Several years after the HIPAA privacy and security standards became effective, the U.S. Department of Health and Human Services ("HHS") has stepped up its enforcement activities, recently fining a healthcare system $100,000 for HIPAA violations. On July 15, 2008, HHS entered into a Resolution Agreement with Providence Health & Services, Providence Health System-Oregon and Providence Hospice and Home Care, all related non-profits based in Washington and Oregon states (collectively, "Providence"). The agreement resulted from an HHS investigation of five incidents in late 2005 and early 2006 in which Providence staff members, in violation of applicable security policies, had taken off premises laptops, tapes and disks that contained electronic protected health information ("ePHI"). The media and laptops were subsequently lost or stolen. There was no indication in the documents that the ePHI at issue was improperly used by the persons who stole the laptops, tapes and disks, or any other party, or whether the ePHI was ever recovered.

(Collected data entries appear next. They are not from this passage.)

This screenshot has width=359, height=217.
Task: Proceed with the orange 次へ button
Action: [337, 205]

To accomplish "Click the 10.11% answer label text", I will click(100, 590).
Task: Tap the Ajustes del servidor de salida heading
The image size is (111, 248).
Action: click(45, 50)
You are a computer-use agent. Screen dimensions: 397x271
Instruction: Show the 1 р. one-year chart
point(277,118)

Under the Corrective Action Plan appended to its Resolution Agreement, Providence is subject to tough terms that include revised policies and procedures, re-training for all workers and increased self-auditing. In addition, the agreement imposed outside monitoring and regular reporting requirements. If HHS is not satisfied with Providence's intensified compliance activities, Providence is potentially subject to fines in addition to the original $100,000.

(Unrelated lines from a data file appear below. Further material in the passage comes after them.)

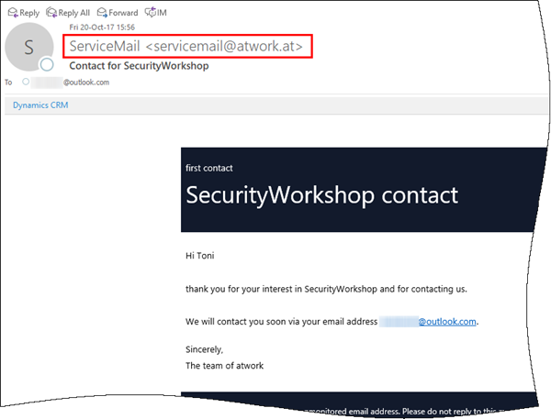The height and width of the screenshot is (419, 551).
Task: Click the thank you for your interest paragraph
Action: 326,289
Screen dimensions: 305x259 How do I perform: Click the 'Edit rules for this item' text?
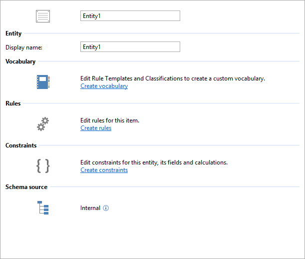pos(109,121)
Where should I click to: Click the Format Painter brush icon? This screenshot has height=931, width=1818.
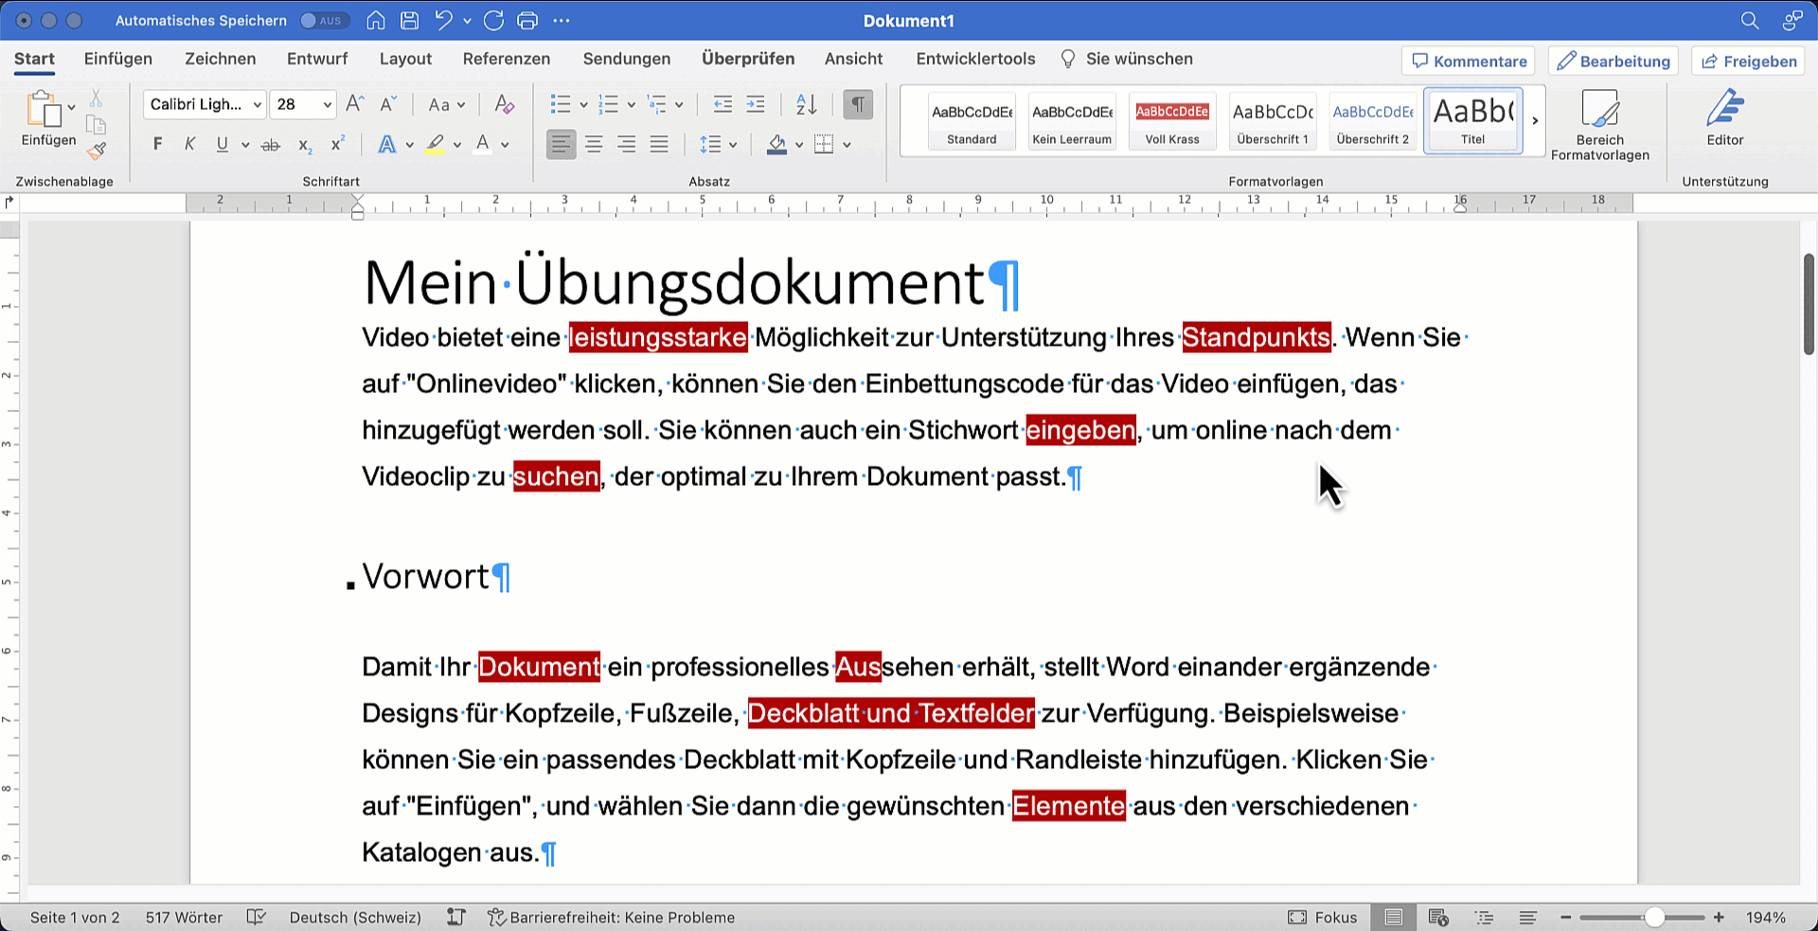[97, 151]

This is not HHS's first HIPAA enforcement action but is its most significant to date. Since HIPAA's implementation, the Office for Civil Rights at HHS, which handles HIPAA complaints, has received over 30,000 complaints that have led to more than 5,000 corrective actions and more than 400 referrals to the U.S. Department of Justice for possible criminal violations. In general, however, HHS' philosophy of enforcement has been to emphasize compliance rather than punishment, working with the provider to develop better systems and procedures. But with the imposition of this substantial monetary penalty, HHS has given real teeth to HIPAA enforcement and indicated an intention to become more punitive, presumably on the theory that providers have had sufficient time to bring their operations into compliance. Hospitals and other organizations subject to HIPAA should consider assessing their own compliance in light of this development.